|Some columns do not add to 100% because of rounding.|
|Tenants' reasons for supporting transfer were both positive and negative. Local authority tenants have generally been motivated by the prospect of obtaining substantial improvements or replacement housing under demolition and new-build programmes. Scottish Homes' tenants, on the other hand, gave as their principal reason for voting in favour the feeling that transfer was inevitable.
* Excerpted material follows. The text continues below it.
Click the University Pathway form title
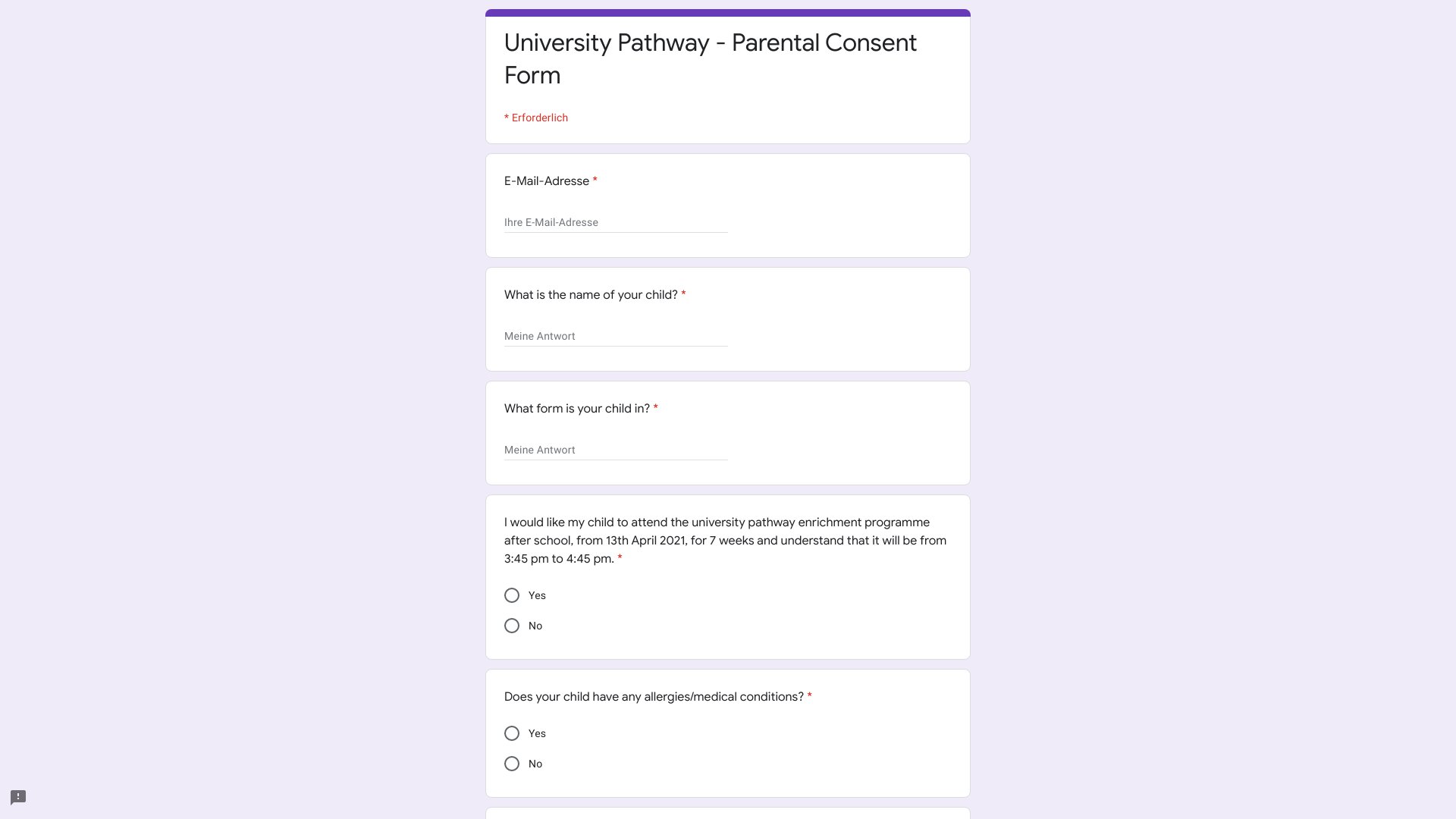This screenshot has height=819, width=1456. [710, 59]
However, even where the motives for voting were negative, the overall experience of tenants following transfer is either positive or that there have been no adverse effects.|
|Fewer than half of tenants could recall promises about improvements, service standards or rent levels made by new landlords at the time of transfer; only 42% of tenants believed that their new landlord had made promises about rent levels. 89% of these tenants, however, believed that the promises had been kept.|
|Most tenants feel that the opportunities to participate in the management of their homes and neighbourhoods has either improved or remained the same since transfer. Membership of the new landlord organisations varies widely between the 10 case study areas, and is much lower in the transfers from Scottish Homes.|
|Tenants who have bought their home|
|The transfer did not have a significant bearing on the decision of those tenants who bought their home after transfer. Their main reasons for purchasing were increasing rents compared to mortgage costs, and their long term aspiration to own.|
|Tenants of former local authority housing which had been improved or replaced with new housing indicated that they were more likely to buy their home. However former tenants of Scottish Homes or local authority tenants where no major improvements had been carried out indicated that they would be less likely to buy after transfer.|
|The majority of public sector staff who have transferred to new landlords have been from Scottish Homes. Staff included in the small survey reported that, during the transfer process, there was a drop in morale, and uncertainty and anxiety about their future. Following transfer, approximately two thirds of the staff transferring feel that the transfer has provided both tenants and staff with a wide range of benefits. These include for tenants a more responsive service, more investment and more opportunities for involvement and control in the management of their own homes. For themselves, staff report more varied work, greater responsibility and opportunities, though the smaller landlords tend to provide less opportunity for promotion and career development within the organisation.|
|What lessons can be learned?|
- The experience of tenants who have transferred is sufficiently positive to encourage more transfers across the public sector.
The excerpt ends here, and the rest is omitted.